Levei também um cantil em alumínio e 3 aranhas de transporte, um kit de fusíveis, um kit de lâmpadas H7 e algumas outras coisas para eventualidades. Iluminação para a noite, interior e exterior. Pilhas e carregadores para os aparelhos electrónicos.

De tudo, os ténis apesar de confortáveis não compensam o espaço que ocupam e, se viajarem com dois passageiros, pode muito bem dispensar-se o espaço que estes ocupam. Se viajarmos sozinhos, o espaço, mesmo com as malas laterais de origem da XTZ1200AE e um saco da ortlieb é mais do que o necessário. Os documentos da moto são algo a não esquecer para não obrigar amigos vossos a incursões pela vossa casa à procura de um envelope para fazer um scanner e enviar por mail, como, por certo se depreende, aconteceu a alguém nesta última viagem exploratória da Ítacaventura.
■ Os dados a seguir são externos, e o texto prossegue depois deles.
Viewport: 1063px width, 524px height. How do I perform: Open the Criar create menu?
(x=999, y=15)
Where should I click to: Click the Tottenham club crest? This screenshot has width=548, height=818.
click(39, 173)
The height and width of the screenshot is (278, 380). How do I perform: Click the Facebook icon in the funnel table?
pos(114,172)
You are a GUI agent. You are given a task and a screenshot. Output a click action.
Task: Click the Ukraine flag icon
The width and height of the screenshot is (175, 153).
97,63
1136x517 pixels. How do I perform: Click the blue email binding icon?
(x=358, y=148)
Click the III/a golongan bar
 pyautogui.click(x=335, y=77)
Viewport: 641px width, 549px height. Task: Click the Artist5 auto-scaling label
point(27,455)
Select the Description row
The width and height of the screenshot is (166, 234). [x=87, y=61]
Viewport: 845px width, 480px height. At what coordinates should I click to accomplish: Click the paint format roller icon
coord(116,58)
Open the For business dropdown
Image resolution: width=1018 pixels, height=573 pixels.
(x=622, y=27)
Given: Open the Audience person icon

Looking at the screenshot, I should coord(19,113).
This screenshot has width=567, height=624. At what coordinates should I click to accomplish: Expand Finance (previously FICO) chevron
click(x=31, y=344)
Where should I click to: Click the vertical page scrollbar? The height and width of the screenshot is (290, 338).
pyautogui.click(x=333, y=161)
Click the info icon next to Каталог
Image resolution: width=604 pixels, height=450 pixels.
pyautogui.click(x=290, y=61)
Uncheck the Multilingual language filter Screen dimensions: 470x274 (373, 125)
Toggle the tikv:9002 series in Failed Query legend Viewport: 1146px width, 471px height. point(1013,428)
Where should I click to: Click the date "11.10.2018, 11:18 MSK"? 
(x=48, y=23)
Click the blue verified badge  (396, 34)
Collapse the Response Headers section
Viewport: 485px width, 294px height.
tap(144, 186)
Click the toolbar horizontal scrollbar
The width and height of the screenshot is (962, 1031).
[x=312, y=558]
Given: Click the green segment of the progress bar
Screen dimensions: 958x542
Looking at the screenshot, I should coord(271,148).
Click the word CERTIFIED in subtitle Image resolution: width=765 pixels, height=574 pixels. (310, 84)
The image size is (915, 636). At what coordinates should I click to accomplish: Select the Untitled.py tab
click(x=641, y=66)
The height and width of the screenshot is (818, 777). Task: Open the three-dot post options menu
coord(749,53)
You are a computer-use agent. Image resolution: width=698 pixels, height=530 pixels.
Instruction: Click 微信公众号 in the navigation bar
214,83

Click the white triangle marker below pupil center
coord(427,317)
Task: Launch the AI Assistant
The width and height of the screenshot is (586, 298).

O dia começou ainda fresco, rumo a Barcelona. Pouco tempo para desfrutar a esplêndida cidade das Ramblas e muito menos tempo para visitar as inúmeras instalações e exposições que a cidade pode oferecer um pouco por toda a parte. O almoço foi mesmo às portas do parque da citadela, no extremo oriental da parte central da cidade. Abriram-se os queijos e os paios que o J. Oliveira tinha trazido, oferta generosa de seus pais que todos agradecemos. O pão e a cerveja foram ali comprados e o almoço estava feito, sobre os bancos de jardim, com as motos do lado oposto da larga rua que ladeia o parque a poente. O café foi tomado numa pequena rua ali perto, com wifi à disposição a troco de um “gosto” na página de Facebook do Café Moreno, Barcelona. O wifi possibilitou-nos obter a morada de uma das três lojas da Motocard de Barcelona para comprar o suporte de telefone para moto que o J. Oliveira não tinha conseguido comprar a tempo em Portugal. Ainda fomos a uma das lojas fazer a compra. Procurámos igualmente os fusíveis para substituir os queimados, sem sucesso porque tudo fechava em Barcelona às seis da tarde, o que não sabíamos.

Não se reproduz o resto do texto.